During the month of November, in which we celebrate Thanksgiving, we will be reading the parsha, “Vayera.” There is an interesting connection between these two things.
In the opening section of this part of the Torah, Abraham and Sarah are visited by three beings, perhaps men, thought to be angels, or prophets from God. These beings reveal that Sarah, who is getting on in years, will soon bear a child! After first offering a bit of bread to these modest and unassuming strangers, Abraham and Sarah go to great lengths to serve them a sumptuous meal.

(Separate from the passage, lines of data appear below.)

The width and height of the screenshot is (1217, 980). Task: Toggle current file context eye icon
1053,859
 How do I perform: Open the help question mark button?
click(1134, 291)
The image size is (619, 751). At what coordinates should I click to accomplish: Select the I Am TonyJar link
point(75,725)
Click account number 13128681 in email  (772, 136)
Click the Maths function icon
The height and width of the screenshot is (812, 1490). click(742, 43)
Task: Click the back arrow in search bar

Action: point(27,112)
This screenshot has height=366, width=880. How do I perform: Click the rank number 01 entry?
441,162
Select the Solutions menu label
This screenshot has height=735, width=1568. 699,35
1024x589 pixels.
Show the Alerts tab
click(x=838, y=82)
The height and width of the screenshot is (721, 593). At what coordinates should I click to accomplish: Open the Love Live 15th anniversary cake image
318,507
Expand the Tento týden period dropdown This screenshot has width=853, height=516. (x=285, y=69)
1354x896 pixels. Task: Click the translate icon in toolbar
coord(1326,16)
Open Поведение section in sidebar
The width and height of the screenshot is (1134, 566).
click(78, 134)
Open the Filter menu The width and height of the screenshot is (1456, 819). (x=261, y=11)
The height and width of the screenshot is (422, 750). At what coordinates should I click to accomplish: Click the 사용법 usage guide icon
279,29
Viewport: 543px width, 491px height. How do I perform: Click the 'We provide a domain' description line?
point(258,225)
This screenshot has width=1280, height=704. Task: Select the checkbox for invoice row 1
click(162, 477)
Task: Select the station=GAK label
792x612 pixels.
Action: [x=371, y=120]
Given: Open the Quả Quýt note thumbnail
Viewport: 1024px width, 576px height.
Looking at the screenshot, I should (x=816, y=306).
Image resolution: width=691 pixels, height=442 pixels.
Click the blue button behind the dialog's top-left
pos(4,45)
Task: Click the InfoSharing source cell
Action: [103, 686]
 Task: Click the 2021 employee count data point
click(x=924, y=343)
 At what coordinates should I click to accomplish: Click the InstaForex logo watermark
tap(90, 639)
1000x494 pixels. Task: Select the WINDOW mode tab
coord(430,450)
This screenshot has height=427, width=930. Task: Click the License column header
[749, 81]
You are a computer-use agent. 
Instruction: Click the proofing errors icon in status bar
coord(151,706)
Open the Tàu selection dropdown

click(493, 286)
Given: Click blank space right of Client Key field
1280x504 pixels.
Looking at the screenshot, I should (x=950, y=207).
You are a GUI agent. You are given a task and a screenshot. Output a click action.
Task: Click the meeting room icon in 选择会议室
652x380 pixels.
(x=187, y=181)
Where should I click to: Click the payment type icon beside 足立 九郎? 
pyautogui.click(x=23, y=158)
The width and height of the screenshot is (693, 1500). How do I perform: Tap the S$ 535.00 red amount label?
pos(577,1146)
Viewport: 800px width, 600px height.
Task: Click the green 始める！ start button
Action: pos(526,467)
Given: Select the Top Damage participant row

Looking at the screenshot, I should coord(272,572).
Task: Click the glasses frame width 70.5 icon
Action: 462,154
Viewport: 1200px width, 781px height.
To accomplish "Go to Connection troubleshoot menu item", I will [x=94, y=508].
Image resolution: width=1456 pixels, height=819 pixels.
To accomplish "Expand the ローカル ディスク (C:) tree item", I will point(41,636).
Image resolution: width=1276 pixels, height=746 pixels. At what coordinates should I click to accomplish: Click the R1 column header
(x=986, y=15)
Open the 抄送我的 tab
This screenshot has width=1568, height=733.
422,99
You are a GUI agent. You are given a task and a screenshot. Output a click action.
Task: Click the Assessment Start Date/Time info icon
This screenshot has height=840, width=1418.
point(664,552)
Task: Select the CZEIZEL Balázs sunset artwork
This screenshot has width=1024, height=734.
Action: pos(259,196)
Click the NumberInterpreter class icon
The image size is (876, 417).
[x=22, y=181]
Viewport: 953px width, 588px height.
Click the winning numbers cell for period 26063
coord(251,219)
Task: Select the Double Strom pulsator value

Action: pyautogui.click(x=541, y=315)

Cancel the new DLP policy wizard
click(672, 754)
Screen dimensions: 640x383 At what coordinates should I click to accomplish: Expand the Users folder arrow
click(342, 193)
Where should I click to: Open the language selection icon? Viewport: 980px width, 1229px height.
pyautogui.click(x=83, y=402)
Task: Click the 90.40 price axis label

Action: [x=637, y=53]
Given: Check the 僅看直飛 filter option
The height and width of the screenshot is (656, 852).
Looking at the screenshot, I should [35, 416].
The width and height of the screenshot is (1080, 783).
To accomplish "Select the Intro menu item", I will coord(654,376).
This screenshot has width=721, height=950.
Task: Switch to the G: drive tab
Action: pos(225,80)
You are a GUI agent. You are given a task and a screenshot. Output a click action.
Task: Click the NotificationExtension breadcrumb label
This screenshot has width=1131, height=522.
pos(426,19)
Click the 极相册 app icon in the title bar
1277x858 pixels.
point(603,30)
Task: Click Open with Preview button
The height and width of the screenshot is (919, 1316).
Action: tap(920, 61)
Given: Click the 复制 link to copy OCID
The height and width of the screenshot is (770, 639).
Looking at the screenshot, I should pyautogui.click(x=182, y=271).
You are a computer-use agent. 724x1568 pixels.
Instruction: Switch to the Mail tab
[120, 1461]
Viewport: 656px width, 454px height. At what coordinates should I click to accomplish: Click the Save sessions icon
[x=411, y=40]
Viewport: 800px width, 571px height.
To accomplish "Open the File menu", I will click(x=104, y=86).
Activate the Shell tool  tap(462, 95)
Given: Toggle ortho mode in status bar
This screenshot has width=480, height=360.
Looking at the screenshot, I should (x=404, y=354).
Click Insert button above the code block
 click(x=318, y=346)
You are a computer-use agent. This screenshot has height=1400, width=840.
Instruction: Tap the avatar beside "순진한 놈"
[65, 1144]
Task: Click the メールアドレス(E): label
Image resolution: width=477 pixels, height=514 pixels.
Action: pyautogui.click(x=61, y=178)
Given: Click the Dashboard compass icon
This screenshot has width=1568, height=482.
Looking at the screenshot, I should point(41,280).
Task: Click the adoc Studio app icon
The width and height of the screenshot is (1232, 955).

It is said that this act of generosity provided the slogan about the righteous, from Pirkei Avot, The Ethics of the Fathers, that they “say little and do much.” According to the Talmud, from which this saying is derived, “the righteous promise little and perform much; the wicked promise much but do not perform even a little.”
Jewish tradition has always emphasized “hachnasat orchim,” welcoming guests, as well as generosity to strangers. Following the example of Abraham and Sarah, we all can do this mitzvah. Whether helping to serve a Thanksgiving (or other) meal in a local food shelter or donating to community organizations which provide for the food insecure, we have many opportunities to reach out and be hospitable. This month, in particular, we are aware of our rich fall bounty and the need to share it with others. Let’s remember our ancestors and continue the chain of tradition, “l’dor vador,” from generation to generation. We can involve our children and can teach them to make this a part of their lives.